Given that the iOS market had a longer time to groundswell, I think it's probably true that, at this point that there is more gaming revenue on iOS than Android. It's weird Flurry didn't break it out, though.

And it may not last forever.

firewood
Dec 3, 2011, 06:38 PM
That the iOS App Store sells more games than the Google Market for Android probably already says a LOT about the iOS demographic.

But it doesn't say what one obviously might think. What it actually says is that android users rarely buy apps, any apps, games included, even if there are far more game players among android device users.

What it thus says about the iOS demographic is that these iOS users are willing to spend money on apps. Which is a great incentive for (non-freeware, non-advertising-supported) developers.

Ccrew
Dec 3, 2011, 10:06 PM
But it doesn't say what one obviously might think. What it actually says is that android users rarely buy apps, any apps, games included, even if there are far more game players among android device users.

What it thus says about the iOS demographic is that these iOS users are willing to spend money on apps. Which is a great incentive for (non-freeware, non-advertising-supported) developers.

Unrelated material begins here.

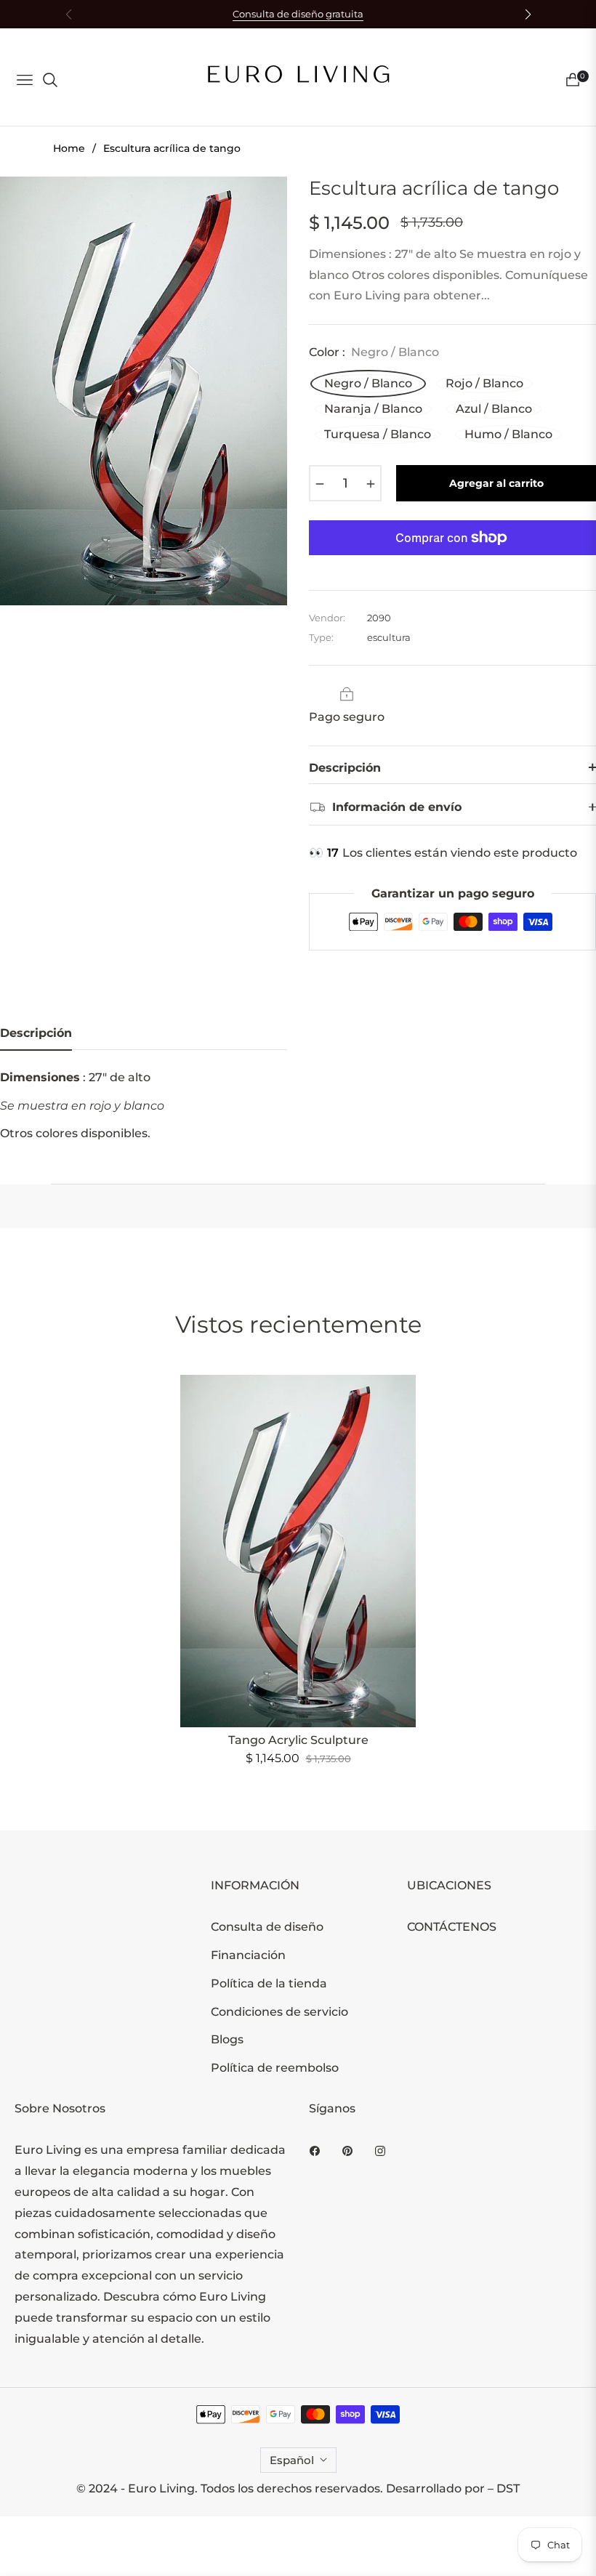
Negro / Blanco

I think what's also not being captured is there's a much larger percentage of Android games that are free, versus paid as in IOS.

blackhand1001
Dec 3, 2011, 10:18 PM
So would you rather waste gas to go to a box-retailer and buy a CD or just download an app in minutes? :rolleyes:

Some people like leaving their house and and participating in society.

MarkCollette
Dec 4, 2011, 02:06 PM
Really? So you'd rather have the developer make less money than they deserve? What does apple do to deserve their huge chunk of the pie?

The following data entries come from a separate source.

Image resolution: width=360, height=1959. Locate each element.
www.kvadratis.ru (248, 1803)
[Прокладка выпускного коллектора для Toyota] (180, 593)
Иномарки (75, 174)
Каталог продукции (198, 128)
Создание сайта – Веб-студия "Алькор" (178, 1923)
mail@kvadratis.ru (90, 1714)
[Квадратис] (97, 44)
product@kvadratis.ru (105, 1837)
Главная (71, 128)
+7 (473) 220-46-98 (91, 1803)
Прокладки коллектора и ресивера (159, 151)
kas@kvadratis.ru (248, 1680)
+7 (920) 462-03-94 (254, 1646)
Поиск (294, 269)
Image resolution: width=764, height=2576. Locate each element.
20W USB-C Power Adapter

Before the app store, software was sold in boxes in stores, and the publisher took a huge chunk of the profits, and people bought much less software. This has quite clearly been an improvement, I'm not sure how you think developers are getting screwed over.

And as a consumer, I take great comfort knowing that all software is vetted, and isn't just downloaded off of random websites, with random spyware and trojans being included. That feeling of security allows me to buy more software from smaller players, and not just stick to software from big names. Developers are getting value with that cut to Apple.